Fraudsters are contacting victims by telephone and purporting to be either police officers or bank officials. To substantiate their claim, they may use some easily obtainable basic information.
We have received some advice and guidance from Lloyds Banking Group which is summarised below:
Lloyds Banking Group, Commercial Banking Fraud team has identified a live Vishing Fraud campaign (telephone impersonation scam) targeting schools in England in the last two months.
Criminals are contacting schools by telephone impersonating trusted organisations including Bank Fraud departments, with the intention of tricking staff into releasing 2-factor authentication codes (e.g. card/reader codes) or getting staff to move money into new accounts on the pretence that they have been set up to protect funds in existing accounts which are said to have been compromised.
Spoofing technology is being used in the attack presenting the genuine telephone number of the organisation being impersonated on the caller display of the recipient, intended to persuade the target victim that the call is genuine.

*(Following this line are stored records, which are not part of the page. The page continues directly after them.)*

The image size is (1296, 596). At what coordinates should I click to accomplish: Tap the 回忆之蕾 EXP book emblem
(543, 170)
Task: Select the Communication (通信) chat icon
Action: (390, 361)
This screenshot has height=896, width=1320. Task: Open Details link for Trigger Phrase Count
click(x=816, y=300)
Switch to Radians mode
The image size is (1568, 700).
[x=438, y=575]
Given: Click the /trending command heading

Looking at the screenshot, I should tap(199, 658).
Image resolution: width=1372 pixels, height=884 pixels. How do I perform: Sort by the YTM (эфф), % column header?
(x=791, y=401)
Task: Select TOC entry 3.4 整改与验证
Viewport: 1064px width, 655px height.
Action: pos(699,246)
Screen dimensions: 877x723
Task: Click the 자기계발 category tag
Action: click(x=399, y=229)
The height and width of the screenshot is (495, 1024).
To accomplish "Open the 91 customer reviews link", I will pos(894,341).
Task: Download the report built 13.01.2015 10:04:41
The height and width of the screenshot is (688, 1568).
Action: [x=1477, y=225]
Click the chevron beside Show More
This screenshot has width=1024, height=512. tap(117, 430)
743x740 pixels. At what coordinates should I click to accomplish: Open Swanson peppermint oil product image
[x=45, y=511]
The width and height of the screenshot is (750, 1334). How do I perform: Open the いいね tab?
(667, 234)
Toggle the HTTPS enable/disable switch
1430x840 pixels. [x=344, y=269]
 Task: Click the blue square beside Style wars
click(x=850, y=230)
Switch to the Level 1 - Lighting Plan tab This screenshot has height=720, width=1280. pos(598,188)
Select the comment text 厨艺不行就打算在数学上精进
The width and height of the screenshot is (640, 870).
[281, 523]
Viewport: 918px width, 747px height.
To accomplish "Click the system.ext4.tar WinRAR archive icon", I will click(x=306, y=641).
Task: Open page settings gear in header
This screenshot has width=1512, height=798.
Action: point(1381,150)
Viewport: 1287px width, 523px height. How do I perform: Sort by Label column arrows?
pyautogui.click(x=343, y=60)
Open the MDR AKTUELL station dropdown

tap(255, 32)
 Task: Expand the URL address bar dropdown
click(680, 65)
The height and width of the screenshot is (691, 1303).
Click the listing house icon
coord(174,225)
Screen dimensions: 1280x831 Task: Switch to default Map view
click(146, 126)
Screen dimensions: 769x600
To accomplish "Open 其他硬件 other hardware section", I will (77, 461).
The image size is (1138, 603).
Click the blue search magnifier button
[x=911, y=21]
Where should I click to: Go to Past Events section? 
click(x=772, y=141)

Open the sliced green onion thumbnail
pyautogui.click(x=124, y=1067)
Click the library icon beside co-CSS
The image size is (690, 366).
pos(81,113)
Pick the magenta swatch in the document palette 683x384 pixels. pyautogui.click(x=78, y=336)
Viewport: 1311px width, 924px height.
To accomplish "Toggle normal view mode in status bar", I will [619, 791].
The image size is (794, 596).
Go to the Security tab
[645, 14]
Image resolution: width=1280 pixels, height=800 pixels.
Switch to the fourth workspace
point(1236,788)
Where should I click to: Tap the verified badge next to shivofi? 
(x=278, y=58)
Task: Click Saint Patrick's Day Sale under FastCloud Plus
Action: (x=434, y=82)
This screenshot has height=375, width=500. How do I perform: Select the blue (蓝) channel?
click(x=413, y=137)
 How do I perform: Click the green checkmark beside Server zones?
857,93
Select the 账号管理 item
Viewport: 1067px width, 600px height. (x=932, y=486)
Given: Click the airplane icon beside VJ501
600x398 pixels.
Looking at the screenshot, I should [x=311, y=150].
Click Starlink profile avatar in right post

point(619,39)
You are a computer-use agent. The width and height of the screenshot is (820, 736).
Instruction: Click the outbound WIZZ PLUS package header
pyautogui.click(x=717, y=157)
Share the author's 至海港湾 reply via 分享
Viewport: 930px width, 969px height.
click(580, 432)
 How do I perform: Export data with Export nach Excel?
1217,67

This is an established and well known method of attack used by organised criminal groups. Lloyds have been alerting Commercial and Personal customers to this type of fraud for some time, but this is the first time we’ve detected this type of campaign specifically targeting the education sector.
Advice for Schools
Ensure that all staff involved in making or authorising payments are aware of the following guidance:
Take care if being asked to divulge confidential or personal information over the phone, text or email even if the request seems genuine and regardless of what information the requestor describes
Verify the identity of the person/entity contacting you. Contact the company on a number obtained from a trusted and verified source e.g. public records, website
Your Bank will never ask for your online login or 2-factor authentication code details over the phone and will never ask you to move money to a ‘safe’ or ‘secure’ account
Consider setting up dual authorisation for online banking payments if not already in place
Schools are clearly not exempt from the scope of such attempted fraud, so developing a greater awareness amongst staff will help negate this risk. Don’t assume emails/phone calls are authentic and ensure that the necessary checks are completed as a matter of due process.